[EXERCISE DATA — start]

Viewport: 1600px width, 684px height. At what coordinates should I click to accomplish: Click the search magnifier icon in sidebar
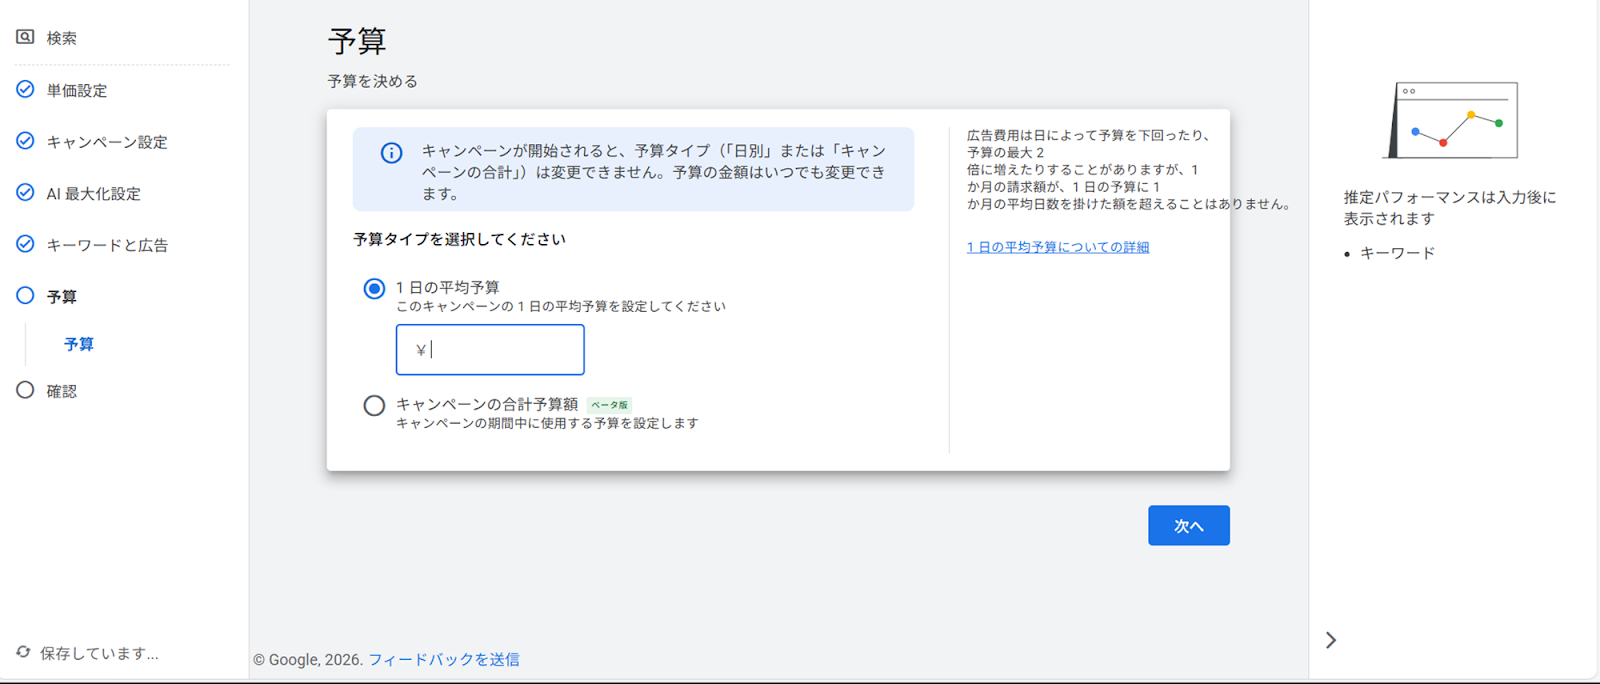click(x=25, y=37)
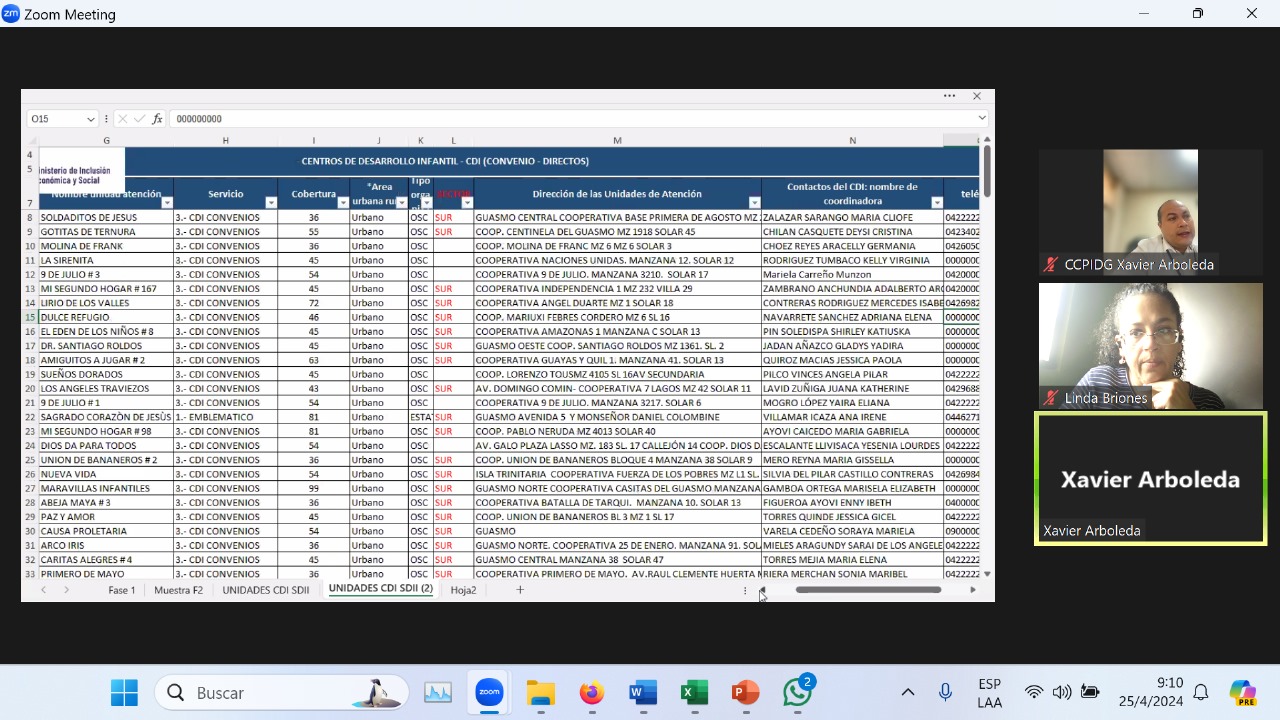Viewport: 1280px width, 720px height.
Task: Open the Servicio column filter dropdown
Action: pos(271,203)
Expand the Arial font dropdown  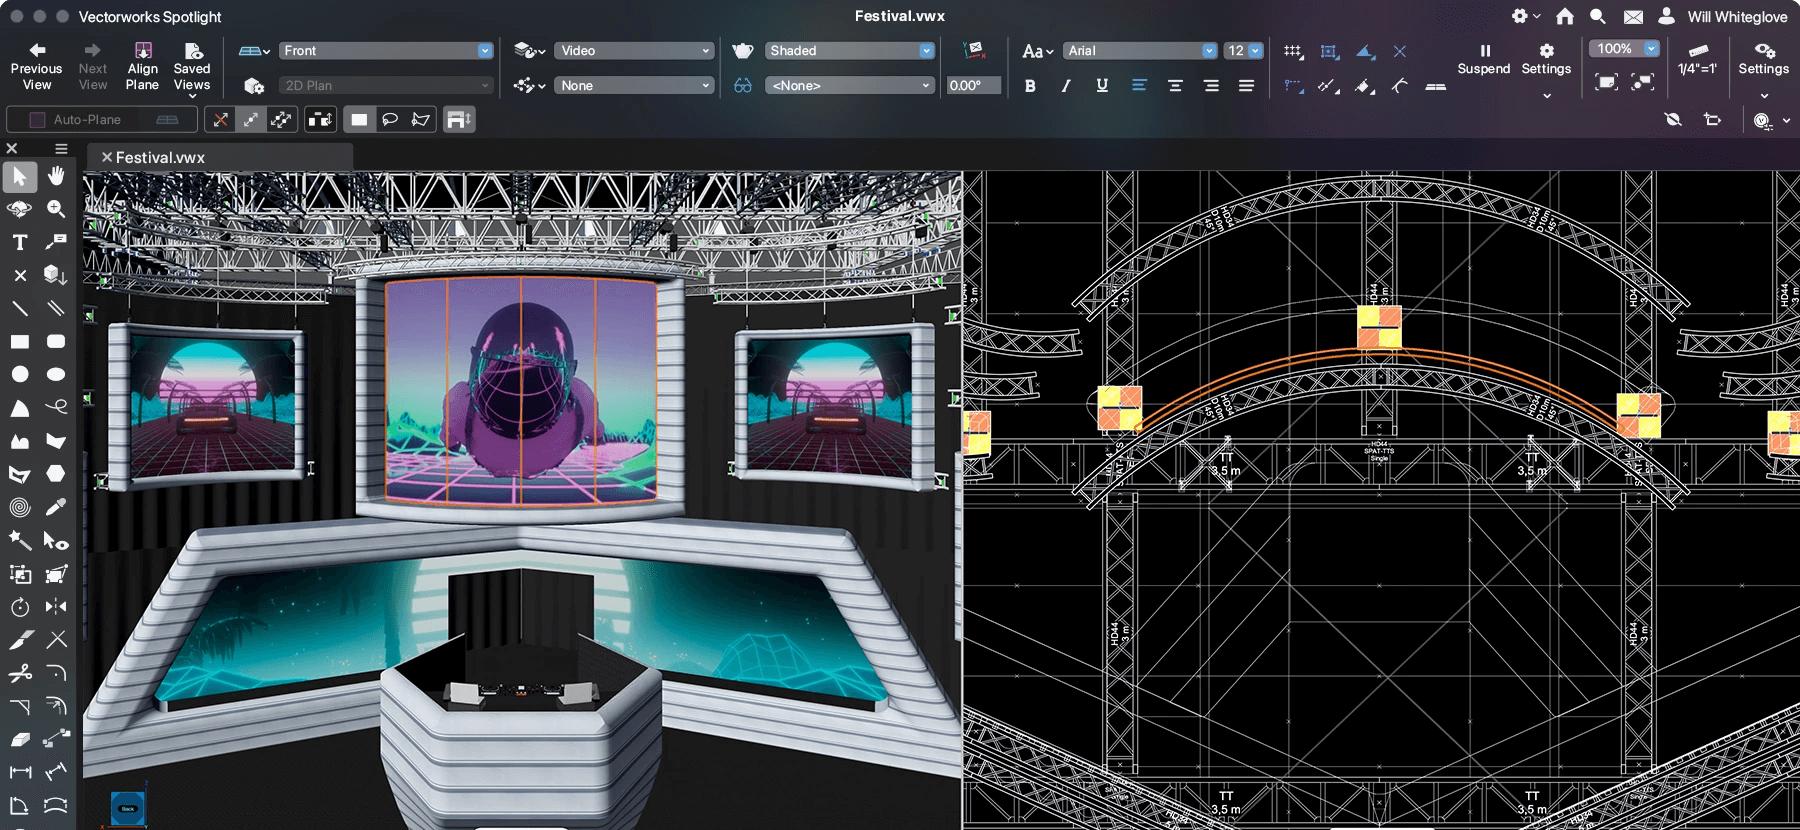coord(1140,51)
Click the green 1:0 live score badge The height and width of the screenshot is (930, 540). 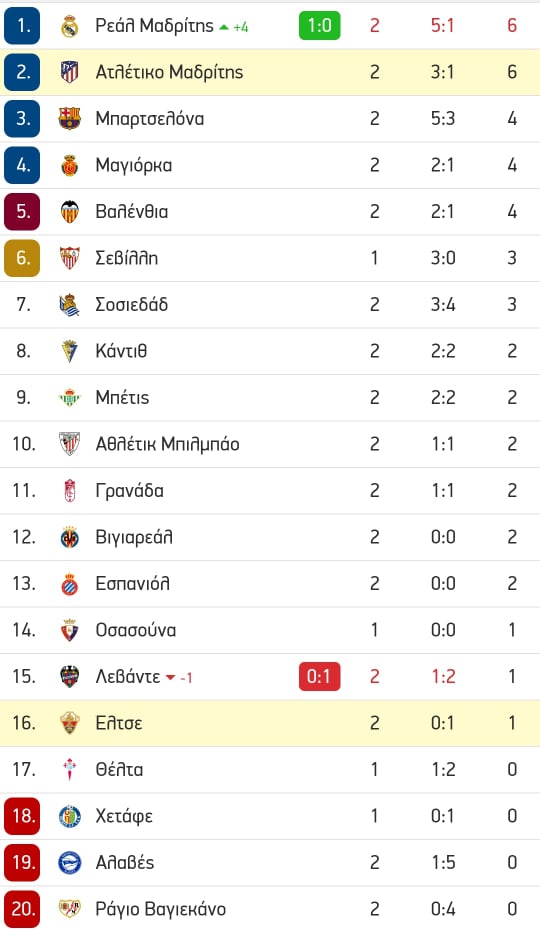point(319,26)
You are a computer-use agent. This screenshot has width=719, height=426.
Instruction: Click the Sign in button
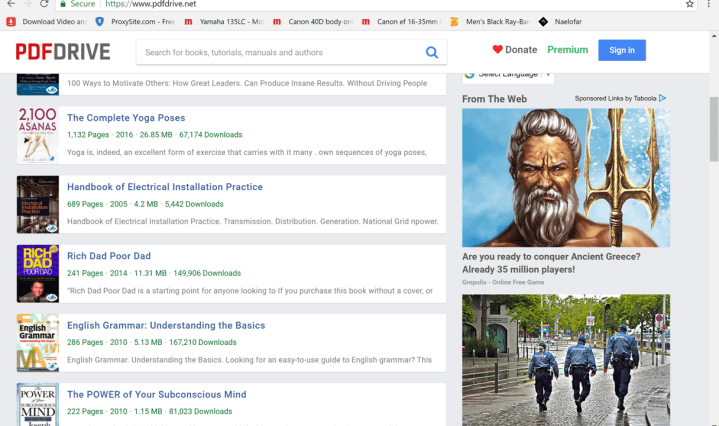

[EXERCISE DATA — finish]

PROBLEM
Repeat exactly the lines from the one holding "You are a computer-use" through the last line of the entries, both included; the pictures do not belong in the copy.

SOLUTION TO THE EXERCISE
You are a computer-use agent. This screenshot has width=719, height=426.
Instruction: Click the Sign in button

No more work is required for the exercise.